▶ **Task**: Set down, exactly as they stand, the lines from the one containing "This screenshot has width=226, height=226." through the last line of the records below, leaving every picture out.

▶ **Stored data**:
####
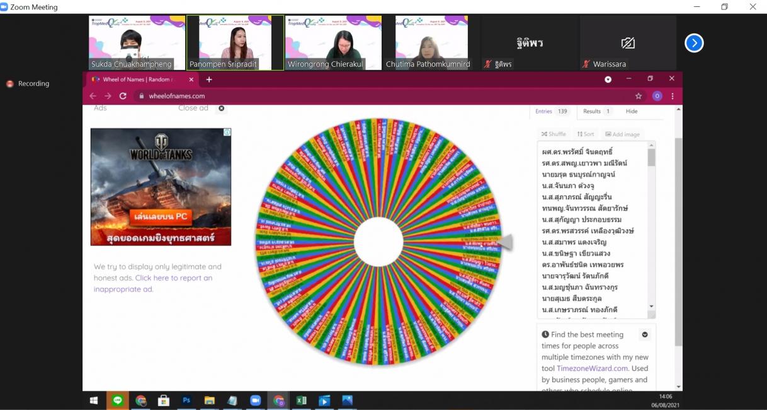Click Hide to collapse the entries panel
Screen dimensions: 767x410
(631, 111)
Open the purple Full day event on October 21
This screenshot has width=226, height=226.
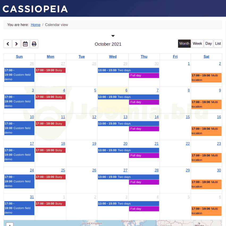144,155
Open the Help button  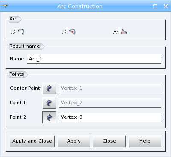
####
▶ **Answer**:
This screenshot has width=226, height=226.
144,155
Open the Help button  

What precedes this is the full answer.